Clinical manifestations related to BCP and CPPD
CPPD and BCP crystal deposition are often asymptomatic and identified as an incidental radiographic finding. However, both calcium crystals may be associated with several manifestations. Intra-articular CPP crystals may cause acute and relapsing CPP crystal arthritis attacks, chronic CPP crystal inflammatory arthritis, and OA with CPP crystal. Extra-articular CPP and BCP crystals can cause tenosynovitis, peripheral nerve and spinal cord compression, and pseudotumoral deposition. Both CPPD and BCP crystal deposition around the odontoid process cause the crowned dens syndrome (CDS). Periarticular BCP crystal deposition may cause calcifying tendinitis, acute periarthritis, bursitis, and bone pain secondary to bone erosion. Similarly, BCP crystals deposited in soft tissues may cause an acute inflammatory reaction, which is frequently associated with their resorption. Intra-articular BCP crystals may be responsible for severe destructive arthropathies known as the Milwaukee shoulder syndrome (MSS), as an example.
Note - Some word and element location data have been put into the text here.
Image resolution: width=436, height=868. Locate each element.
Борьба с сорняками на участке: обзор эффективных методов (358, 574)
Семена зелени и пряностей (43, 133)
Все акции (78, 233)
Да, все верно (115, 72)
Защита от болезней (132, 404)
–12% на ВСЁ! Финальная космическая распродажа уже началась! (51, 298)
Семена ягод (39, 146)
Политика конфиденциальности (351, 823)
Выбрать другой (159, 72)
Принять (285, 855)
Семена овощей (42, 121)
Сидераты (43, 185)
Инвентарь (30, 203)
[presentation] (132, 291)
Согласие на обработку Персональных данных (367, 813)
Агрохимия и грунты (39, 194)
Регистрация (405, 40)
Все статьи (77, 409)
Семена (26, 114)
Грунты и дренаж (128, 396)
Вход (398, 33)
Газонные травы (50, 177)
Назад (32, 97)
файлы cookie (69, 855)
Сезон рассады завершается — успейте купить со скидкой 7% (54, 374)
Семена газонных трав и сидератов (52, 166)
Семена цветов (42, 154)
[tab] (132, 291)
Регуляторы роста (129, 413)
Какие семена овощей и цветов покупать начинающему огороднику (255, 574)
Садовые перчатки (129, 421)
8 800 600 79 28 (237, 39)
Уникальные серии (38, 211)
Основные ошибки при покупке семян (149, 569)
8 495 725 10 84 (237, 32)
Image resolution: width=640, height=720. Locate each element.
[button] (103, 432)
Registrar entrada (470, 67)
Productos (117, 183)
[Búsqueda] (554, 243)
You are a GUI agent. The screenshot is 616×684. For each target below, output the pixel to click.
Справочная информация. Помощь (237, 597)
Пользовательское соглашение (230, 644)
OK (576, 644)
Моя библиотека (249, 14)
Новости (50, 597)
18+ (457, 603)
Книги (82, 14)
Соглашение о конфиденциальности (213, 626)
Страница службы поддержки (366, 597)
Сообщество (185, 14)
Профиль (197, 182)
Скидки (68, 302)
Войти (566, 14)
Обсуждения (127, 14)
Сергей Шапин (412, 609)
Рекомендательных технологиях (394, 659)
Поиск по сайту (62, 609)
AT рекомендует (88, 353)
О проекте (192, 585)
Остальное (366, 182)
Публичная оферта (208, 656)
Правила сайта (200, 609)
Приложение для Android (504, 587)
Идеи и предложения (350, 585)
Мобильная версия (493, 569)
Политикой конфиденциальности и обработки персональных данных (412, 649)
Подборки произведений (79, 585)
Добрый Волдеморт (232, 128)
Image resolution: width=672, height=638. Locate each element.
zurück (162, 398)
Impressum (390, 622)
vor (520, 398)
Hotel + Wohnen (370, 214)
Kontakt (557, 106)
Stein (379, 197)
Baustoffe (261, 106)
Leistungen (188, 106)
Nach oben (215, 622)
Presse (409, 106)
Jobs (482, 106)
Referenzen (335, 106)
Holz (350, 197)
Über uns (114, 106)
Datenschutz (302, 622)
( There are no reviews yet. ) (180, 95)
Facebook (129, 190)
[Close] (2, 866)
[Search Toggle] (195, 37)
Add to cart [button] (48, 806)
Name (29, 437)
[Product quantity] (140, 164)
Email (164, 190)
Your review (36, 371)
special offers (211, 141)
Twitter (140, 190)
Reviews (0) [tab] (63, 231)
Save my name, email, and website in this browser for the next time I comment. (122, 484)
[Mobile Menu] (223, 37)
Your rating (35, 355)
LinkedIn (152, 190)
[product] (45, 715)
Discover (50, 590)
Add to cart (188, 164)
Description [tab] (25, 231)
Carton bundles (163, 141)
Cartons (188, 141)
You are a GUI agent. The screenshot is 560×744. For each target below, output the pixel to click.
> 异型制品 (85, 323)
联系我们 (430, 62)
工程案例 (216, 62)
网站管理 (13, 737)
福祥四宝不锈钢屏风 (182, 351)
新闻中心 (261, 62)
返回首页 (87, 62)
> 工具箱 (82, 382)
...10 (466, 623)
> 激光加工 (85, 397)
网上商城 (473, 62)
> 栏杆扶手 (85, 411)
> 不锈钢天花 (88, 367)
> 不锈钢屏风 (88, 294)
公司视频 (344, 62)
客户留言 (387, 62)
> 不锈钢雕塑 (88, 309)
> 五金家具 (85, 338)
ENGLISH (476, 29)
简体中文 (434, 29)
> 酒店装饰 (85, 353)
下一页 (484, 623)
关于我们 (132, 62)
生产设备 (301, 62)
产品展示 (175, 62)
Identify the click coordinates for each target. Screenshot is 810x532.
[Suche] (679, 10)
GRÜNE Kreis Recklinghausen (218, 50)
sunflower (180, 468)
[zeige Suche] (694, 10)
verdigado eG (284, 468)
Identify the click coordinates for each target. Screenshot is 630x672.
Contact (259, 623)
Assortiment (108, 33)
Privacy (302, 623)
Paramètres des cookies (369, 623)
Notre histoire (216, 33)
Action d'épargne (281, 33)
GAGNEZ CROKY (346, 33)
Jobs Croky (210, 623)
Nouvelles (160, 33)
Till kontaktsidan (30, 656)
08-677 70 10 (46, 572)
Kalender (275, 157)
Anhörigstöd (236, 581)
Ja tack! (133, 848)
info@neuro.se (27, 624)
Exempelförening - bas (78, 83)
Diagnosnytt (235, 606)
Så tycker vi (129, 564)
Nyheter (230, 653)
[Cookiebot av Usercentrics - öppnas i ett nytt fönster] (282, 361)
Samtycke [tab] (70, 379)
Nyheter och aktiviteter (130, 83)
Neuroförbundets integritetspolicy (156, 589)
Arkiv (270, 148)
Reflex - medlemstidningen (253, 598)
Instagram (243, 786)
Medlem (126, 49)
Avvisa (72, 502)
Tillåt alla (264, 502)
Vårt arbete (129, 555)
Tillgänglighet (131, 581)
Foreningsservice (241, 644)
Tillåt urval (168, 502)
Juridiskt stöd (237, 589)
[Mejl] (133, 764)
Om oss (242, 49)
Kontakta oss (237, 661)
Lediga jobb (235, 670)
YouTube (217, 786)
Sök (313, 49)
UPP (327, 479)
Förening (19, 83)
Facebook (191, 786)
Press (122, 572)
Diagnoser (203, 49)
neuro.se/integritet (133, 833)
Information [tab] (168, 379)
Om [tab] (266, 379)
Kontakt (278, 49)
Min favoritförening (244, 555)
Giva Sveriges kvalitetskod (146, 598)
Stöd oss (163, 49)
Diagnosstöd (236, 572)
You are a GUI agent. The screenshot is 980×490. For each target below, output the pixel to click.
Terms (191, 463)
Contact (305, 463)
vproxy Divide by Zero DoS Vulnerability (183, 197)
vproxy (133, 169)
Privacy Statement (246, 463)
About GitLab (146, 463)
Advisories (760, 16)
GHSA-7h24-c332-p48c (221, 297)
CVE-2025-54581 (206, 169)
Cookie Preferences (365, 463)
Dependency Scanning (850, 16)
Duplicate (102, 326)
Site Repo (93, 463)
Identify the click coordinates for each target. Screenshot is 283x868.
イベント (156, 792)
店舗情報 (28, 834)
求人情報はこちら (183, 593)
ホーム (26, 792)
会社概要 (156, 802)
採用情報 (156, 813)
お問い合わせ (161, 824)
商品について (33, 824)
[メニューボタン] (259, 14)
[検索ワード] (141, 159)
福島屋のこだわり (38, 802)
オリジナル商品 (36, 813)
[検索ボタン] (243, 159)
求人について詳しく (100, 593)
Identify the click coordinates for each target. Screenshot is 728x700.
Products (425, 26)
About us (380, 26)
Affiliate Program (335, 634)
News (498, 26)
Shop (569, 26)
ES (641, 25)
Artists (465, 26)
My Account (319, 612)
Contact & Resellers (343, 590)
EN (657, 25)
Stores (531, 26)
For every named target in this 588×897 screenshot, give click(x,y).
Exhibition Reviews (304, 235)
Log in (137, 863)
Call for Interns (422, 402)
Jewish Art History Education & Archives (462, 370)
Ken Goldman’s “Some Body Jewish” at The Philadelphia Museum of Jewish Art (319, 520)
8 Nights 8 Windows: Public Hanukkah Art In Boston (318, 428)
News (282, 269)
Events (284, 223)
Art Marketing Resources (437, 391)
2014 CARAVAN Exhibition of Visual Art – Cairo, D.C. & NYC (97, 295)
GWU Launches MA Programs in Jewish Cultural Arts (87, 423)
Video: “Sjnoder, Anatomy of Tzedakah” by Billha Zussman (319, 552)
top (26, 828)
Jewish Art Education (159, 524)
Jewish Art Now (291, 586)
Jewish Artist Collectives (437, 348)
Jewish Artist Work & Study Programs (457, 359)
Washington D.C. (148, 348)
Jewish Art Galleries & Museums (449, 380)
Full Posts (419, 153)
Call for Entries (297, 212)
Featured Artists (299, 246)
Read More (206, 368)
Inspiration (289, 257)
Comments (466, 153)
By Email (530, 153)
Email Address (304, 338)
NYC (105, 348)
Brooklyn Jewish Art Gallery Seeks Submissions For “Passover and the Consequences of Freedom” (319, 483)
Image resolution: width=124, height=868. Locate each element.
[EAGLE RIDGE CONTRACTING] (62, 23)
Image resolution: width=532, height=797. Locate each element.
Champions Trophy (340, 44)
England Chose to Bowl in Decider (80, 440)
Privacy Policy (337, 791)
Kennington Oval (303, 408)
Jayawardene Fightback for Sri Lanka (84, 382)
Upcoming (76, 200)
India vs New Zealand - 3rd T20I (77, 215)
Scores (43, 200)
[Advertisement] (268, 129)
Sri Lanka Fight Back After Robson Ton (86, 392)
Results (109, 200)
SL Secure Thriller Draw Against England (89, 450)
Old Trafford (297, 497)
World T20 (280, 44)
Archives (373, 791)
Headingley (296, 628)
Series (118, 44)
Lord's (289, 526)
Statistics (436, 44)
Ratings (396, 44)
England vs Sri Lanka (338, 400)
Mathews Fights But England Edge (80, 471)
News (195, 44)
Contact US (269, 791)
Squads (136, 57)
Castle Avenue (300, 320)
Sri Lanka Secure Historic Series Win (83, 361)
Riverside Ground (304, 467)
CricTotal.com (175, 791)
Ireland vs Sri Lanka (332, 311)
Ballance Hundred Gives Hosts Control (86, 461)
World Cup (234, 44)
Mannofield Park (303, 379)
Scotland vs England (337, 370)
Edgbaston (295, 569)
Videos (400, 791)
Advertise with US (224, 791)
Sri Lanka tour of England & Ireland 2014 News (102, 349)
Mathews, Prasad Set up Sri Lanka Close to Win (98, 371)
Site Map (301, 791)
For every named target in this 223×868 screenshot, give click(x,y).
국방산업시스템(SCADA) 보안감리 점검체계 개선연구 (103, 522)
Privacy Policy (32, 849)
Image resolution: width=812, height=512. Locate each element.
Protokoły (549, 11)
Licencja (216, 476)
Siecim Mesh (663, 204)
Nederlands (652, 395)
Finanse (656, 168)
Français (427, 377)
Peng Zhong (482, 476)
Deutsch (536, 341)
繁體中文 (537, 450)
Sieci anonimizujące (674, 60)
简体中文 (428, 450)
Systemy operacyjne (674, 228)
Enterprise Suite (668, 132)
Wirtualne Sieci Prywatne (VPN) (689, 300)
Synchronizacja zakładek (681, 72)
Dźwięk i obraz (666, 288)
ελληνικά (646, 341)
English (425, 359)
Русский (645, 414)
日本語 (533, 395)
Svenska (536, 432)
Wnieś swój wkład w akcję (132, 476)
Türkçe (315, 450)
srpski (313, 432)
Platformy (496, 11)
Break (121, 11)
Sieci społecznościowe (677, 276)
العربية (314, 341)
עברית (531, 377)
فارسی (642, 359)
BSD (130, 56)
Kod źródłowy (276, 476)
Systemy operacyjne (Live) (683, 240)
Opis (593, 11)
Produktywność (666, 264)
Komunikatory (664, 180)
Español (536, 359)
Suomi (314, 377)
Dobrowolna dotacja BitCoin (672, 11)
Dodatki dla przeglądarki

Clinical Symptoms Related to BCP Crystals
Calcific periarthritis
Calcific tendinitis or calcific periarthritis most commonly involves the rotator cuff tendons of the shoulder joint and the medius gluteus tendon, but can occur at any tendon ( Fig. 2 ). Multiple localizations are common, occurring in 33%; bilateral calcification occurs in about half of shoulder cases, and deposits can be identified in other sites. Calcium crystals are composed mainly of carbonated-apatite crystals. Pathogenesis of periarticular calcification remains unresolved and involves systemic and local factors. Calcific periarthritis of the shoulder affects women more frequently in middle age and the dominant side (60%). Boswoth found a prevalence of 2.7% in 6061 asymptomatic office workers, with about 30% to 45% of individuals becoming symptomatic in a period of 3 years. In a prospective study, the prevalence of rotator cuff calcification was 7.3% in 1276 asymptomatic patients seen in the emergency department. Calcifications occurred in 44% of patients between 40 and 50 years old. In painful shoulders, the prevalence was higher and varied between 7% and 50%. The supraspinatus tendon (78%) is the most frequently involved tendon, followed by the infraspinatus (16%), the subscapularis (6%), and the long biceps tendons. Calcific periarthritis may be associated with chronic pain and self-limited episodes of acute periarticular inflammation, which corresponds to the resorption phase of the crystals with migration in the subacromial bursae and acute bursitis. Persistent calcification can lead to local complications with joint tenderness, tendon tears, or adhesive capsulitis.
Cortical bone erosions
Cortical bone erosion and great tuberosity lysis are lesser known complications. Flemming and colleagues described in a retrospective series 50 cases of calcific tendinitis with bone involvement. The humerus and femur were the 2 most frequent sites, with each representing 40% of cases (20 of 50 patients). Femoral involvement was posterior and subtrochanteric along the linea aspera in 95% of cases. Humeral involvement was located in the diaphysis at or near the insertion of the pectoralis major tendon (n = 9), in the lesser tuberosity (n = 6), and in the greater tuberosity (n = 5). The other sites included hand and wrist (n = 3), foot (n = 3), and cervical spine (n = 1). Calcification appeared solid in 50% of patients, stippled in 25%, and amorphous in 20%. Cortical erosion was evident in 78% of patients, periosteal reaction in 32%, and bone marrow involvement in 36%. Computed tomography (CT) is the key imaging tool, with a limitation between calcifications and the cortex of bone, whereas magnetic resonance imaging (MRI) can provide inflammatory figures and can mimic tumoral process.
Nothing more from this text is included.